As readers, what can we do is to admire their powerful love because in a world of darkness, they are each other’s light. Romeo and Juliet is a story of young love and presents the obstacles the two lovers have to overcome in order to fulfill their love. There is an isolation of the young lovers in this play. They have a different vision of the world as the rest of the people. Even if the old population rules in Verona, the young lovers want to change this perspective and do what their heart says. For Romeo, the isolation begins with the idea that he is an adolescent who fights with loneliness. The lovers want to eliminate the pressure of their surroundings, they want to be free to decide what to do and whom to love.
Romeo and Juliet has a huge impact in our days too because is the most admired love story and the culture celebrates this dramatization of young suicide which has a huge vibration for young people today.
1.2 Shakespeare’s sources of the play
The first performance of Romeo and Juliet is put into the scene in the autumn/winter of 1594 at the playhouse called Theatre.
The tragedy of Romeo and Juliet is one of the most famous writings of William Shakespeare. This love story travelled the entire world and transmitted to the spectators the most extraordinary emotions from the time of the audience till today. The melodrama spins around the premature death, the feud between the families and the power of love.

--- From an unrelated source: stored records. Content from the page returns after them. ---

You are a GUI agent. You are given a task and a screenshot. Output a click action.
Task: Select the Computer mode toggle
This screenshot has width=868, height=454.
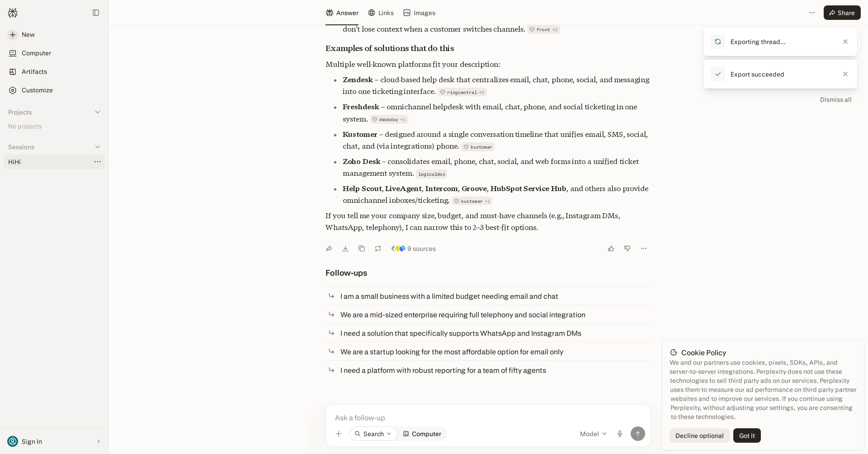pyautogui.click(x=422, y=434)
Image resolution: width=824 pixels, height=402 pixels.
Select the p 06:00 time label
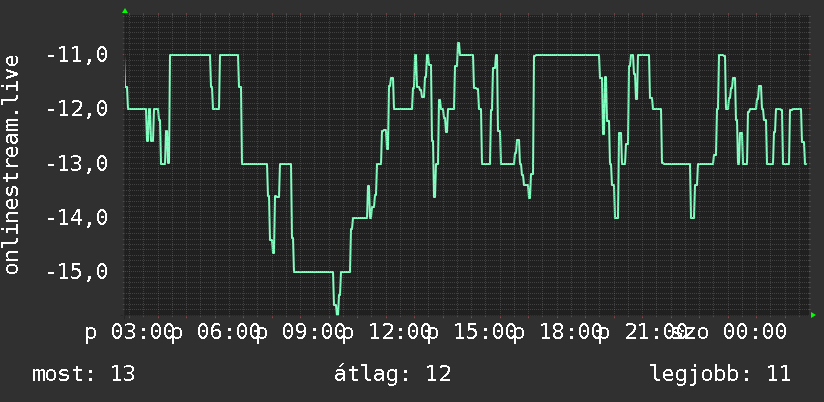click(215, 333)
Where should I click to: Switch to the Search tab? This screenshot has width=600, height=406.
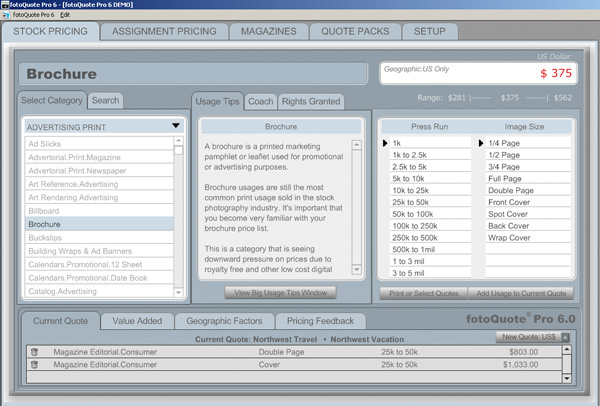click(x=105, y=101)
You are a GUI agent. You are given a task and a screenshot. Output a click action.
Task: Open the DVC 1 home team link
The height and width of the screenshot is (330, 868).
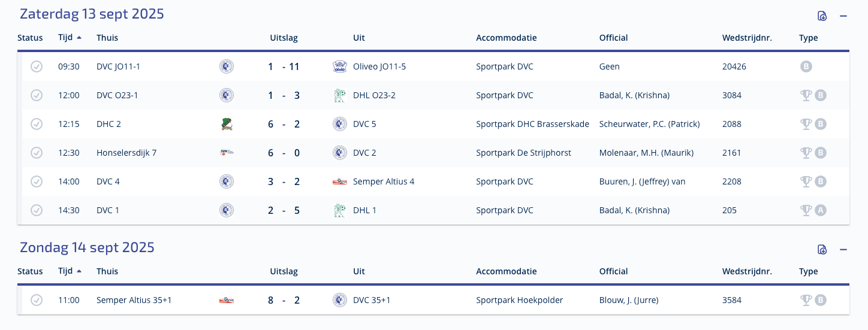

Romeo and Juliet is one of the most played plays written by the famous William Shakespeare. The story is so much appreciated that the lovers in the story, Romeo and Juliet became archetypal stereotypes. Shakespearian traits such as the alteration between tragedy and comedy, the multitude of backgrounds and characters make his writing a work of art. The story of Romeo and Juliet was on the screen as intense as it was on the stage. The costumes inspired by the Elizabethan period highlighted the scene and increased the dramatic emphasis and the effect of the lyrics.
The story of Romeo and Juliet is written by William Shakespeare between 1594-1595 in his early career. This story is similar to the comedies Love’s Labour’s Lost and A Midsummer Night’s Dream. The plays are grouped together because they share the same themes of love and marriage. They have in common also the convention of falling in love at first sight.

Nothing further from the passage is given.